Como usar esse checklist
Roda os 7 pontos na sua empresa hoje. Marca cada um:
- Verde: você tem controle e sabe a resposta.
- Amarelo: você tem alguma coisa mas não tem certeza.
- Vermelho: você respondeu "não sei" ou "ninguém".
Conta os vermelhos:
- 0-1 vermelho: você tá bem. Método já existe.
- 2-3 vermelhos: risco ativo. Resolve antes de escalar.
- 4+ vermelhos: para de adicionar IA nova e organiza o que já tem. Você tá sentado num barril.
Vale o ponto
"Isso não é só o consultor querendo vender medo?"
Vale o ponto. Por isso o checklist tá aberto de graça. Roda sozinho. Se der tudo verde, ótimo, você não precisa de mim.
Consultor que vende medo esconde o método. Consultor que entrega valor abre o método e deixa você decidir se precisa de ajuda pra executar. A diferença é essa.
Conclusão
Quando me chamam pra auditar a IA de uma empresa, eu não começo pelo código. Começo por quem acessa o quê, onde estão os segredos, qual dado vaza, o que os agentes podem fazer, quem revisa, quanto custa e o que quebra se o fornecedor mudar.
Seis dos sete não são código. São método. E método é o que separa empresa que usa IA com segurança de empresa que tá esperando o próximo incidente.
Rodou o checklist e achou vermelho demais? Me chama no LinkedIn com o contexto. Se achou tudo verde, parabéns, continua fazendo o que faz.
A decisão é sua.
Perguntas frequentes
Perguntas rápidas
+O que um consultor de IA audita primeiro numa empresa?
Não é o código. É o processo e o risco: quem tem acesso a quê, onde estão as chaves e segredos, qual dado sensível está passando por prompt público, o que os agentes autônomos podem executar, e quem revisa o que a IA gera antes de ir pra produção. Código vem depois.
+Como saber se minha empresa tem risco de IA sem contratar consultor?

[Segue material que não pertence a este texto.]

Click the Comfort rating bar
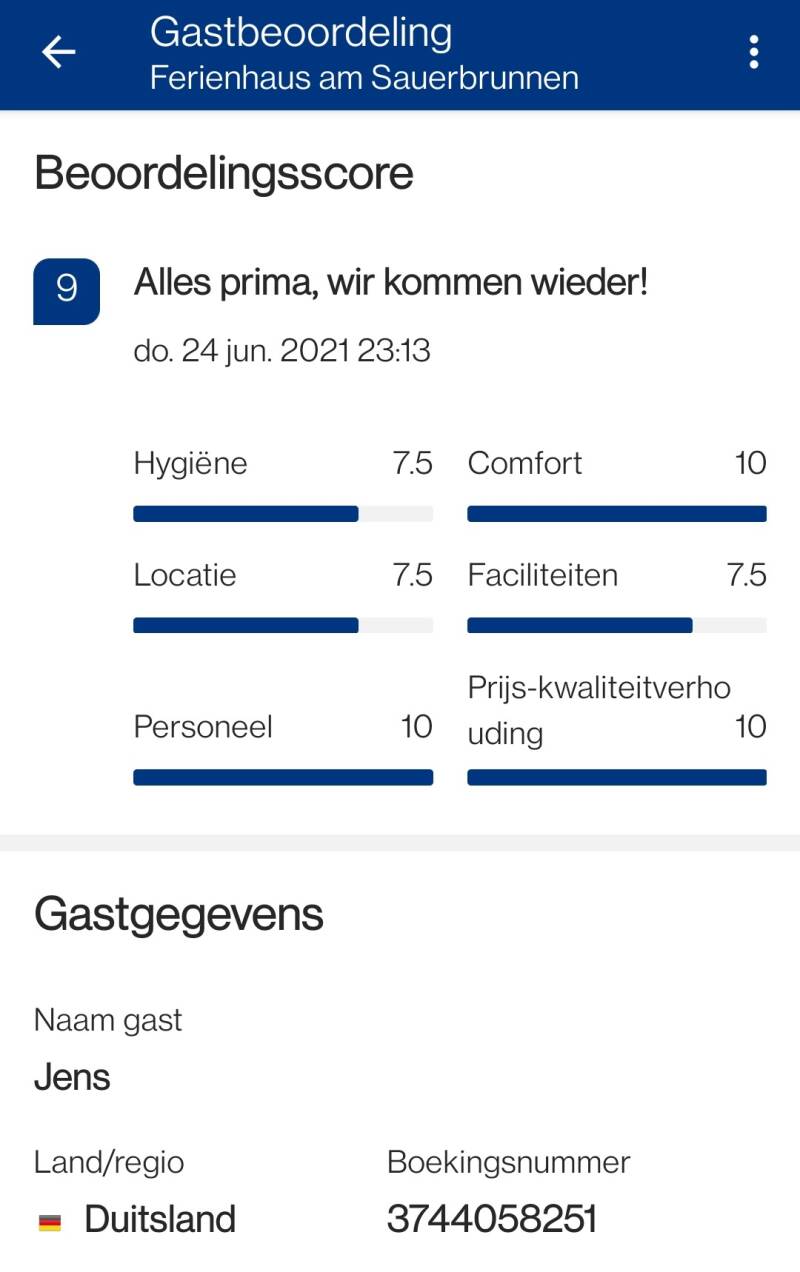The width and height of the screenshot is (800, 1272). coord(616,514)
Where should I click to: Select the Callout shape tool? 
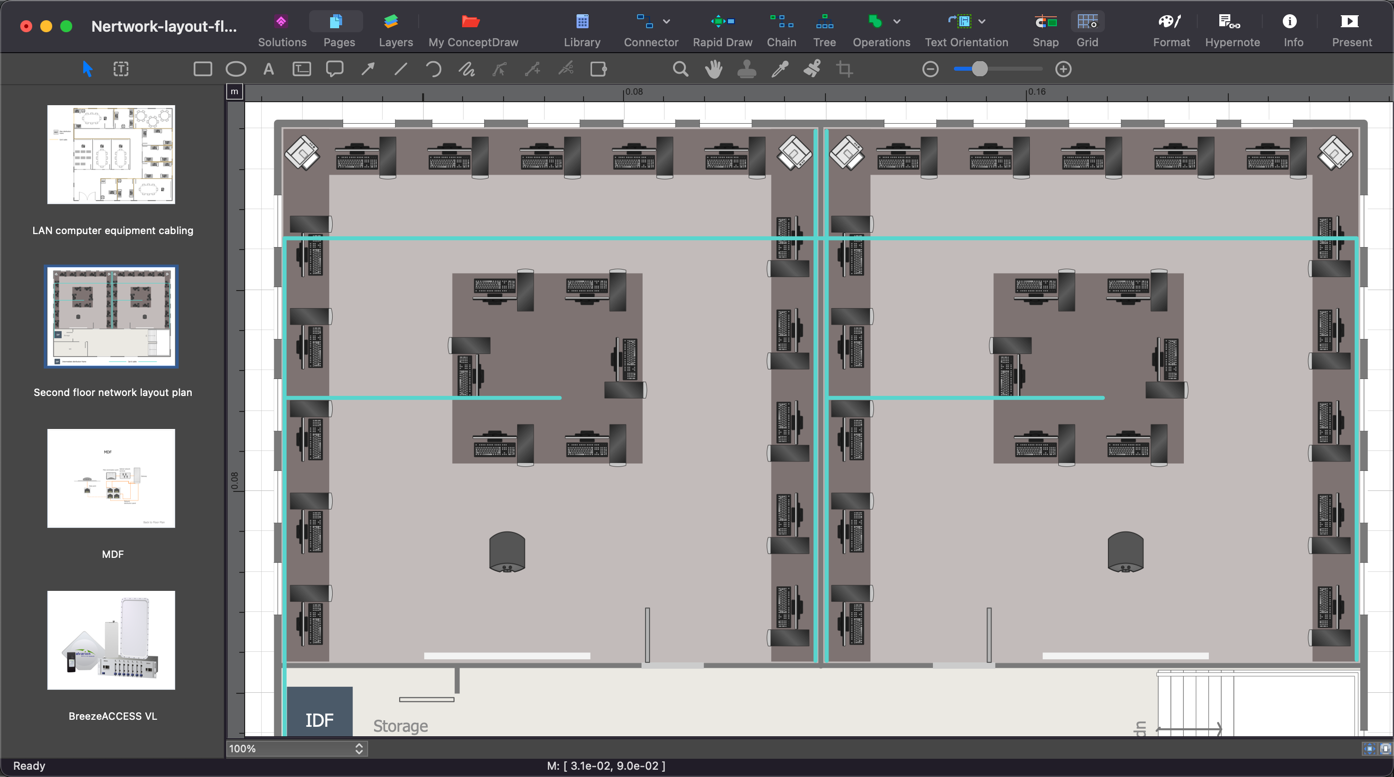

Rode este checklist de 7 pontos você mesmo. Se em 3 ou mais você respondeu 'não sei' ou 'ninguém', você tem risco ativo. Os mais comuns e perigosos: chave de API no código, dado de cliente em prompt do ChatGPT, e agente com acesso ao banco de produção sem revisão.
+Auditoria de IA é só sobre segurança?
Não. Segurança é parte. Também cobre custo (empresa paga 3x mais do que precisa por falta de método), dependência de fornecedor (o que quebra se a ferramenta mudar), e método (quem revisa, quem decide). É análise técnica e de negócio junto.